User.num_failed_logins("10m")
User.num_failed_logins("30m")
User.num_failed_logins("1d")

Windowed features support much of the same functionality as a normal feature. Like features for mapping resolvers, windowed features are most often used alongside max_staleness and etl_offline_to_online to allow the features to be sent to online store and offline store after each window period. Windowed features are often set with default values for when there are no messages within a time period.

@features
class User:
    # Description of the num_failed_logins event
    # :owner: trust-and-safety
    num_failed_logins: Windowed[int] = windowed("10m", max_staleness="10m")
    ...

Requesting Windowed Features

Windowed features can be inputs to resolvers much like normal features.

@online
def account_under_attack(
    failed_logins_30m: User.num_failed_logins('30m'),
    failed_logins_1d: User.num_failed_logins('1d')
) -> ...:
    return failed_logins_30m > 10 or failed_logins_1d > 100

Windowed Stream Resolvers

Streaming resolvers are defined as windowed if they output at least one windowed feature. Streaming window aggregate resolvers produce features from a list or DataFrame of messages that have arrived within the window period.

The messages on your stream are collected for the window period, and provided to your resolver. The resolver then outputs the feature values.

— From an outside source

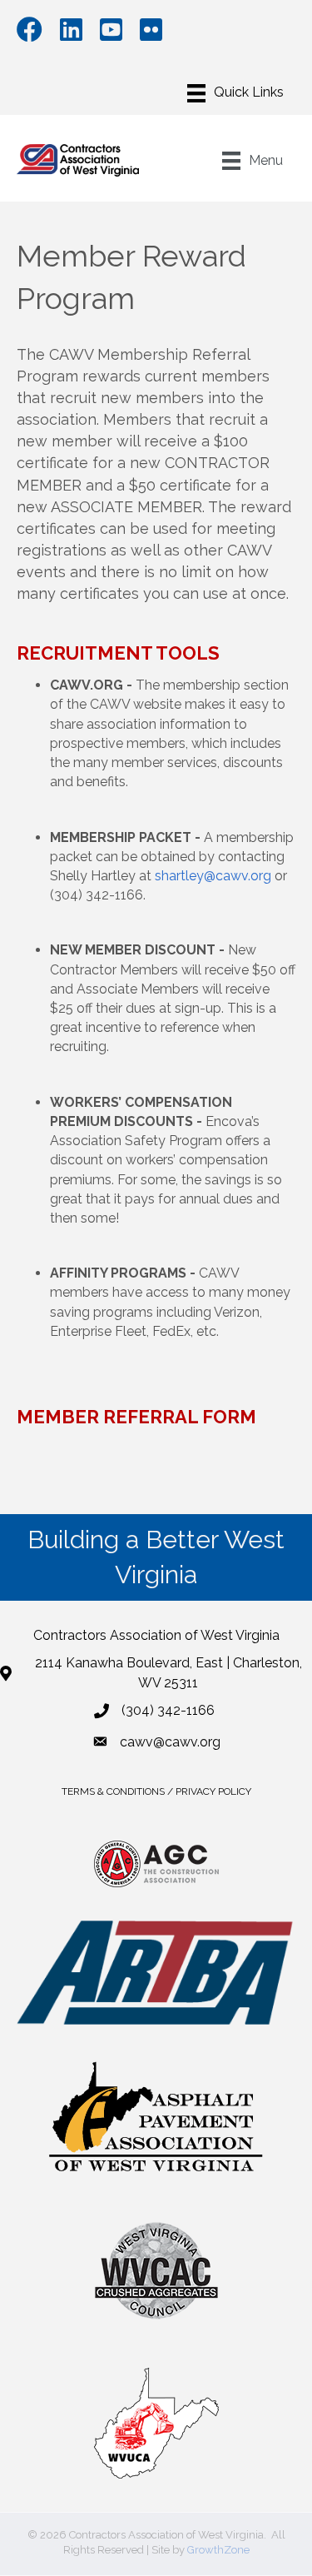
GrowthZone (218, 2550)
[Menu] (235, 93)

Note that you don’t need to write a resolver for each of the windows — Chalk will handle invoking the resolver above for each of the supplied window periods. Stream resolver code should be agnostic to which window it is operating on, allowing Chalk to transparently perform performance optimizations.

You can request the data in many forms:

Using lists

You can request the features as a list of Pydantic BaseModels, where the Pydantic model for the list specifies JSON encoded messages on the topic.

@features
class User:
    id: int
    num_failed_logins: Windowed[int] = windowed("10m", "30m")

class LoginMessage(BaseModel):
    user_id: int
    failed: bool

@stream(source=..., mode="tumbling")
def failed_logins(events: list[LoginMessage]) -> Features[
    User.id,
    User.num_failed_logins
]:
    return User(
        id=events[0].user_id,
        num_failed_logins=sum(1 for x in events if x.failed)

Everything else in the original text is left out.